No dia 3 de junho, antes de falar com os argentinos, os militares haviam anunciado a pronta devolução do avião para a Inglaterra, desde que desarmado. Dois dias depois, já com gestões políticas e diplomáticas deflagradas, o Vulcan passou a ter destino incerto. Irritadas com o problema, as autoridades britânicas deixaram claro que a relação com o Brasil corria risco.
REAÇÃO
No dia 5 de junho de 1982, a embaixada britânica entregou um duro texto para as autoridades brasileiras. A conclusão da mensagem, incluída no documento 011650 do SNI, não poderia ser mais objetiva. 'O governo de Sua Majestade Britânica lamenta ter que deixar claro ao governo brasileiro que a reversão da decisão anunciada em 3 de junho, se mantida, acarretaria sérias conseqüências para as amistosas relações de que a Grã-Bretanha e o Brasil têm desfrutado ininterruptamente há tanto tempo e às quais atribui grande valor', diz a mensagem.
No recado enviado pelos britânicos, é feita menção à passagem de aviões com armas para a Argentina. 'À luz das antigas e amistosas relações entre a Grã-Bretanha e o Brasil, o governo de Sua Majestade Britânica acredita ter o direito de esperar tratamento equilibrado na atual situação de crise.

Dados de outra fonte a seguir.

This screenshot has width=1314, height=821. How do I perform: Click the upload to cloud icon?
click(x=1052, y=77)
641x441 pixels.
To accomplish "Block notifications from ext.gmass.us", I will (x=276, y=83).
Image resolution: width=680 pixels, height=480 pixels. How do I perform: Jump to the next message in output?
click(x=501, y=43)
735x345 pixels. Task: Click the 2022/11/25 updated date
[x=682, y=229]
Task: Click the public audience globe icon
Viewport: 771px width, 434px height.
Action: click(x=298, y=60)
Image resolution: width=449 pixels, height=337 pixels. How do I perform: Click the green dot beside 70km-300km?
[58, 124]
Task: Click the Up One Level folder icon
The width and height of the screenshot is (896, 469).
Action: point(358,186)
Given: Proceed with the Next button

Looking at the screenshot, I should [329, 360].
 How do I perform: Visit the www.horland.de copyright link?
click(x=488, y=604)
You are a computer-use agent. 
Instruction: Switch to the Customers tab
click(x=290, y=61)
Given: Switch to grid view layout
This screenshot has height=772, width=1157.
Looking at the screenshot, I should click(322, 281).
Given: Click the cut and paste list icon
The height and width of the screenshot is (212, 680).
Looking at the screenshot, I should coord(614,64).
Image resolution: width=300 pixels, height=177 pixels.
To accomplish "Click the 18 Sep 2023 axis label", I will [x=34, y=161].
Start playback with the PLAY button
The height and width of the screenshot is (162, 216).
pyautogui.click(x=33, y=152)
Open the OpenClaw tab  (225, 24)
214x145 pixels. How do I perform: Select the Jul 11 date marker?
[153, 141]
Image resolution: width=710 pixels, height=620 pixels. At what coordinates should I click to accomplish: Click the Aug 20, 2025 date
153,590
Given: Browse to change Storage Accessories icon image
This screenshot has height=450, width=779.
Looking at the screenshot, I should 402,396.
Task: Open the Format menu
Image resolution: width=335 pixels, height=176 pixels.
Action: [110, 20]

Nesse contexto, tem conhecimento de que aviões militares argentinos e outras aeronaves utilizaram e continuam utilizando aeroportos brasileiros ao transportarem equipamento militar para uso pela Argentina.'
Os papéis mostram o esforço do Brasil para negar ao governo britânico a versão de que fosse conivente com o trânsito de armas. 'Já foi explicado ao embaixador britânico que o governo brasileiro não tem interesse em participar de operações triangulares para o fornecimento de armas', relata a correspondência enviada pelo Ministério das Relações Exteriores a Figueiredo.
Segundo o documento, o Brasil teria avisado aos ingleses 'que já vendeu e continuará a vender armas' ao país vizinho. Pressionado pelos britânicos, o governo devolveu o Vulcan a seu país de origem, mas sob condições que não desagradaram à Argentina - sem as armas e com a garantia de que não seria mais usado na guerra. De fato, nem foi preciso, já que os ingleses definiram o conflito naquele mesmo mês de junho.